Die Wartung eines Content Management Systemes wie Joomla oder einer umfangreichen Blogsoftware wie Wordpress ist in der Theorie nicht aufwändig. Dank automatischer Prüfscripts, welche die installierte Version stets mit der jeweils aktuellsten Version abgleichen, können Core-System sowie Komponenten stets auf dem aktuellsten Stand gehalten werden. Verschiedene Komponenten und Plugins verfügen jedoch nicht über die praktische Update-Funktionalität, was im Zweifel fatale Folgen haben kann.

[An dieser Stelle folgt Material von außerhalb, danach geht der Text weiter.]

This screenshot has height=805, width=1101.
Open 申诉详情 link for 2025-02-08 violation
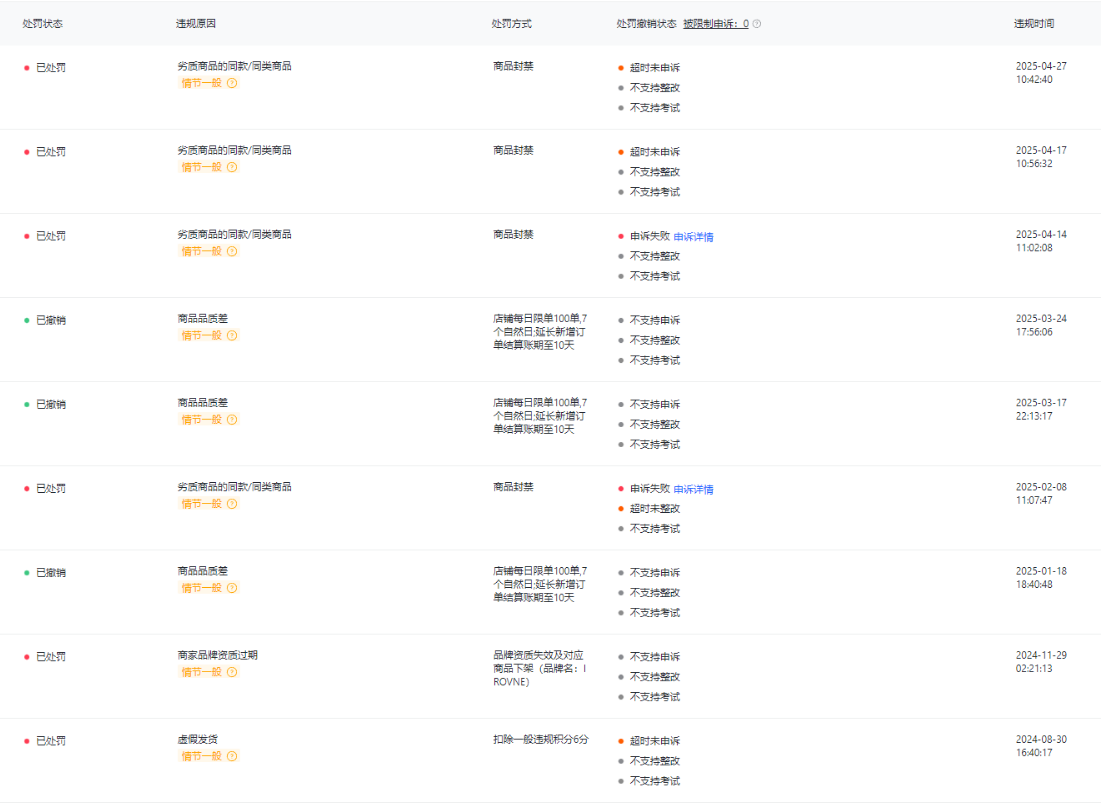click(x=693, y=489)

Was einem Webmaster widerfahren kann, welcher seine Software nicht regelmäßig wartet, zeigte das vergangene Wochenende deutlich: Ein Netz von mehreren Zehntausend "Zombies", so werden infizierte Rechner eines Botnetzes genannt, attackierten Wordpress-Installationen weltweit. Infizierte Installationen boten den Angreifern die Möglichkeit über veraltete und unsichere Software Perl-Scripts hochzuladen und auszuführen; jene Scripts versuchten weitere Wordpress-Blogs zu infizieren oder Adminzugänge durch reines Ausprobieren von User- und Passwortkombinationen zu knacken. 

Ein Einfalltore für die Angreifer war eine seit mehreren Monaten bekannte Sicherheitslücke im Plugin timthumb. Timthumb wird in verschiedenen Templates zur Modifizierung von Bildern eingesetzt.

Anwender von CMS wie Drupal, Joomla oder Wordpress sollten, so viel zeigte das Wochenende, ihre Installationen stets überprüfen. Sofern ein SSH-Zugang zu einem Server möglich ist, beispielsweise bei der Nutzung eines virtuellen Servers, kann das Tool maldet genutzt werden, um einen Malwarebefall zu erkennen und diesen zu isolieren.